利用CODEHOP设计兼并引物PCR扩增杉木种子14-3-3蛋白质基因片段开题报告

1. 研究目的与意义

由于不同的14-3-3蛋白同工型在植物不同组织中表达,并且差异很大,它们特异性地调控靶蛋白,参与植物细胞内一系列信号转导和代谢过程,影响植物的生长发育。本课题旨在利用CODEHOP设计兼并引物PCR扩增杉木种子14-3-3蛋白质基因。

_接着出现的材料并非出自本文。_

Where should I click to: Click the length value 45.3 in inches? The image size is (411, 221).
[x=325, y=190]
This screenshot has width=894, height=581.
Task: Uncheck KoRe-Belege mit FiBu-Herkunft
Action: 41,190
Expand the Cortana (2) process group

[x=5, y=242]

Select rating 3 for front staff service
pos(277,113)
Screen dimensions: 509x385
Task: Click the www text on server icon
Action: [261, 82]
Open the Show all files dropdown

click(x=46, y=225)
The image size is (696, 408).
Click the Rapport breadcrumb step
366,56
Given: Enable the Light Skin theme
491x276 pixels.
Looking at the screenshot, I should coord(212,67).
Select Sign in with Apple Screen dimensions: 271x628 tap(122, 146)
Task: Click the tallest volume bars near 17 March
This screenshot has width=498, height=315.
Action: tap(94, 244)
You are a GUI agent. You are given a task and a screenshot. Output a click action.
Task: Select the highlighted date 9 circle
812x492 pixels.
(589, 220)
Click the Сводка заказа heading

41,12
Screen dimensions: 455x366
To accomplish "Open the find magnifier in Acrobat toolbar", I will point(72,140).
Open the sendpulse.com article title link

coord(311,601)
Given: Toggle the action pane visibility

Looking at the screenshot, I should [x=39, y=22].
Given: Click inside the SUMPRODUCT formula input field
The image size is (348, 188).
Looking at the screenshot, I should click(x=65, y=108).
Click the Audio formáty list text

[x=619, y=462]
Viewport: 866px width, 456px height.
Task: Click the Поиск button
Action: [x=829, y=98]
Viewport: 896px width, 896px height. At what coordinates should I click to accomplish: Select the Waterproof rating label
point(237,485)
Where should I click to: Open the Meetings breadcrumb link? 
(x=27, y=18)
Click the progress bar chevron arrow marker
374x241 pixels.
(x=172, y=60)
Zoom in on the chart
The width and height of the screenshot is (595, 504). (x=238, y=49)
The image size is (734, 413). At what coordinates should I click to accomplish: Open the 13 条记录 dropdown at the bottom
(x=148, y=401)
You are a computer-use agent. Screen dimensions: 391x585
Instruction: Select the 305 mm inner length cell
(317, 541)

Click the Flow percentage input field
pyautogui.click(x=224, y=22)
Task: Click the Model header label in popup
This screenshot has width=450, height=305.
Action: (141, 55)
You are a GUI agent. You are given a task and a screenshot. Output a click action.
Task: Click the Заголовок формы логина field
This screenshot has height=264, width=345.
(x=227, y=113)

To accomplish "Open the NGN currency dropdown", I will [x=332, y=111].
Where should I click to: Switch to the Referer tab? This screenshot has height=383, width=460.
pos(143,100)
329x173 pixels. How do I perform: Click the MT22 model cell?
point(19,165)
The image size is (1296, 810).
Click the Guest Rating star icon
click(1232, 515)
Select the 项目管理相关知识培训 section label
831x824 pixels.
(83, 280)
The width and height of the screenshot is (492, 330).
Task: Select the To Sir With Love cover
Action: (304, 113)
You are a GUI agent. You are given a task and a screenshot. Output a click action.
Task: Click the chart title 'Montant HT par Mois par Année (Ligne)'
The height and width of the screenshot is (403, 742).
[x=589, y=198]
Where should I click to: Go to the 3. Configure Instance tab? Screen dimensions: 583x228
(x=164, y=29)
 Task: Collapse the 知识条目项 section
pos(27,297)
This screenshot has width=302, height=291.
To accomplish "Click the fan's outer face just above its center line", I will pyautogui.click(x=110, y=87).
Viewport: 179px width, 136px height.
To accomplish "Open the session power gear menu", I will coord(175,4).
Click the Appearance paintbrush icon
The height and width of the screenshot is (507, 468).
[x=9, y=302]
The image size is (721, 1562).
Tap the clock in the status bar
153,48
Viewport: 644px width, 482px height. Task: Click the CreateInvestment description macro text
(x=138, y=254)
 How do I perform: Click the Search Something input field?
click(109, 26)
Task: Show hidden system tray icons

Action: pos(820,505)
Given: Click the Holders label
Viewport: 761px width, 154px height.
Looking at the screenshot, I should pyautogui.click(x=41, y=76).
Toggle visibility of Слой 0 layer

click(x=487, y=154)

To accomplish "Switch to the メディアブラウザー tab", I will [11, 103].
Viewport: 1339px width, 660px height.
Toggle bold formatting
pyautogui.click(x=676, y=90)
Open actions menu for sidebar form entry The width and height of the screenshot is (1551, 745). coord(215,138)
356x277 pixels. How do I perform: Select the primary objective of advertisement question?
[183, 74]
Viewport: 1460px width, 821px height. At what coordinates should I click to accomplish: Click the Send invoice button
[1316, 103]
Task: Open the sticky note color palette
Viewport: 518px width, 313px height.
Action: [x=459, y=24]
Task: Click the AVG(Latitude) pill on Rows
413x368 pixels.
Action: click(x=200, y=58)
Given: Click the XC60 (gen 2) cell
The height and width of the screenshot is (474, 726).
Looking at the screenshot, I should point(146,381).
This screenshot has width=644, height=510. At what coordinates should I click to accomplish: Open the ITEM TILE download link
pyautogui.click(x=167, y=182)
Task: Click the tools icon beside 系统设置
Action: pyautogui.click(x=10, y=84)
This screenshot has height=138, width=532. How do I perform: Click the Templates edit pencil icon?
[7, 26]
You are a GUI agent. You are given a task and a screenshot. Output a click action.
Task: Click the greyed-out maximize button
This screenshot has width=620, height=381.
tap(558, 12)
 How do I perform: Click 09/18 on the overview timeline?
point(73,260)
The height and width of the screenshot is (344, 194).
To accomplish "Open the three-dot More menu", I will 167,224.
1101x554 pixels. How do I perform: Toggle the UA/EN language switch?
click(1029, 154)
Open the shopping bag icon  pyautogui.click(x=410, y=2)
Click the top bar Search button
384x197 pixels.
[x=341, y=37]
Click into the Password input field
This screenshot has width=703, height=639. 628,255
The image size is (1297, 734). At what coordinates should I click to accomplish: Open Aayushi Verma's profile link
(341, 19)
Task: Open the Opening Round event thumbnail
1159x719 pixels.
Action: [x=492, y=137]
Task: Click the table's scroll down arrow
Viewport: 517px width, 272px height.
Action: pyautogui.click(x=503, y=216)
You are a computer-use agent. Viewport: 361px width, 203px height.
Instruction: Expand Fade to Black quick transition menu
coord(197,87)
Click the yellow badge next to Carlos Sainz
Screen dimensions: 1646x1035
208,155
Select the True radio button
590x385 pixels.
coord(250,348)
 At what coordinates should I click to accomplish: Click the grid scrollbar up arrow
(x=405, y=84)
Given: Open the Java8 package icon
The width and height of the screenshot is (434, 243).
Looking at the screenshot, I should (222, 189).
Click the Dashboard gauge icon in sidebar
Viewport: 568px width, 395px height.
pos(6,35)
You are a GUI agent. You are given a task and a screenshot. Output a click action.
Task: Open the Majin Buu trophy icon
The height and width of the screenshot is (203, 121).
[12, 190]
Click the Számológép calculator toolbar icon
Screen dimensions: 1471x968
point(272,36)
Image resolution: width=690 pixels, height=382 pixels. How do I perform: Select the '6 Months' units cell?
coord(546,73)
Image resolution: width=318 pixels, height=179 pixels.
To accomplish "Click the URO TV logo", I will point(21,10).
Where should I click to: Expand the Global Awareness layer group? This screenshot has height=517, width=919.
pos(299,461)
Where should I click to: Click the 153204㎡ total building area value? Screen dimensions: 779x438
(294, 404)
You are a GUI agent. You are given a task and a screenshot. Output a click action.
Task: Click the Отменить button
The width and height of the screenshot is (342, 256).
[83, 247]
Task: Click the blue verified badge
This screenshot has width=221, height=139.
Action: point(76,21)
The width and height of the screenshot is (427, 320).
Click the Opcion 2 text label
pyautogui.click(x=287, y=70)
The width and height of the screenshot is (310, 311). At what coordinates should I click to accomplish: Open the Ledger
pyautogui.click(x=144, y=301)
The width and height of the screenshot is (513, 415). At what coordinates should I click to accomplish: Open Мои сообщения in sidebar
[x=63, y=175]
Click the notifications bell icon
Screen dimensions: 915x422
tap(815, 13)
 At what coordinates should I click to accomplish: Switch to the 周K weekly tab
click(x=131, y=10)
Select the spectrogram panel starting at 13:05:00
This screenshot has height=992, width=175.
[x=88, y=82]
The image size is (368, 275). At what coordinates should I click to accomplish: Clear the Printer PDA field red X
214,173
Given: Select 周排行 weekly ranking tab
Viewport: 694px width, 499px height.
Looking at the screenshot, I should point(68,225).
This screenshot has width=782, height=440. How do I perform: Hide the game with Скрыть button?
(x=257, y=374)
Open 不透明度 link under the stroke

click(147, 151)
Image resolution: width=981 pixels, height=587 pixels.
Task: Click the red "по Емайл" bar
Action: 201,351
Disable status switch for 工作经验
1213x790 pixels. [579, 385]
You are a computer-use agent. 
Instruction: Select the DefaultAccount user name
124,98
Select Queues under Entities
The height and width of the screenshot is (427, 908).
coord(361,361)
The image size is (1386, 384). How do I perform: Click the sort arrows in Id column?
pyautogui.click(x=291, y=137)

14-3-3蛋白质在植物生长发育中起了重要的调控作用，目前已知有300多种靶蛋白可以与14-3-3蛋白相互作用，主要体现在参与多种植物激素信号通路，参与植物体内物质运输的通道，参与植物营养代谢的调控，参与植物光信号通路以及植物细胞周期的调控[3]。利用CODEHOP设计兼并引物PCR扩增杉木种子14-3-3蛋白质基因，将为后续的大规模生产14-3-3蛋白质打下基础，对于我们研究14-3-3蛋白质，了解其特定的功能以及与靶蛋白相互作用的机制有着极大的帮助。

2. 国内外研究现状分析

自1998年美国癌症治疗中心设计CODEHOP程序并公布于互联网以来，许多有关未知病毒、细菌及基因家族新成员的研究工作得以开展，并取得成功[1]。相较于传统的运用常规引物来扩增目的基因的方法，利用CODEHOP设计兼并引物PCR扩增目的基因则具有很多优越性。传统的方法有效引物利用率低，不利于扩增。，与传统引物相比，CODEHOP引物则由两部分组成，包括短的3简并核心区域引物和长的5非简并夹板区。利用CODEHOPsPCR方法设计的引物每条引物在3简并核心区域都包含不同的序列，而5非简并夹板区则是均匀的序列。这种方法可以并克服兼并引物和通用引物设计的内在缺陷，具有更高的特异性和灵敏度。这种方法目前已经广泛的应用于目的基因的扩增。

自从14-3-3蛋白由Moor和Perez(1967)首先在牛脑组织细胞中发现[2]，人们对其的研究就一直没有停止过。14-3-3蛋白在植物的发育过程中起着重要的调控作用，它是一类高度保守并且在真核生物中普遍存在的调控蛋白，其独特的分子结构决定了它的主要功能：参与蛋白质与蛋白质的相互作用，包括刺激或抑制酶的活性、作为蛋白与蛋白之间的桥梁、调节蛋白在细胞中的位置等。目前，在14-3-3蛋白的研究上已经取得了很大的进展，但是在14-3-3蛋白与其他蛋白的相互作用以及机制上仍然存在很多问题没有得到有效的解决。

3. 研究的基本内容与计划

1.实验材料

1.1主要数据库与软件

blastp(ncbi，usa)；blockmaker(fredhutchinsoncancerresearchcenter，usa)；codehop(fredhutchinsoncancerresearchcenter，usa)blastx(ncbi，usa)．

4. 研究创新点

Codehop方法的原理是设计的简并引物包括两个部分，一部分利用序列比对中得到的保守区内连续保守的3-4个氨基酸序列（9-12个碱基）设计得到3简并核心区；另一部分是根据根据保守氨基酸和密码子偏好性原则预测得到最佳配对的5非简并夹板区。设计过程中利用减小3简并核心区的长度可以减少简并引物中简并碱基的使用量，扩增过程中，5非简并夹板区可以很好的稳定3简并核心区与模板的结合，从而很大程度上提高了扩增的特异性，而且利用加长5非简并夹板区序列可以提高引物退火温度同时不增加简并度。尽管初轮扩增中5特异区可能与模板序列发生错配，但是3核心区的不匹配会使引物在延伸过程中失效，几轮扩增后引物特异性匹配会大幅增加，以此提高特异性和准确率。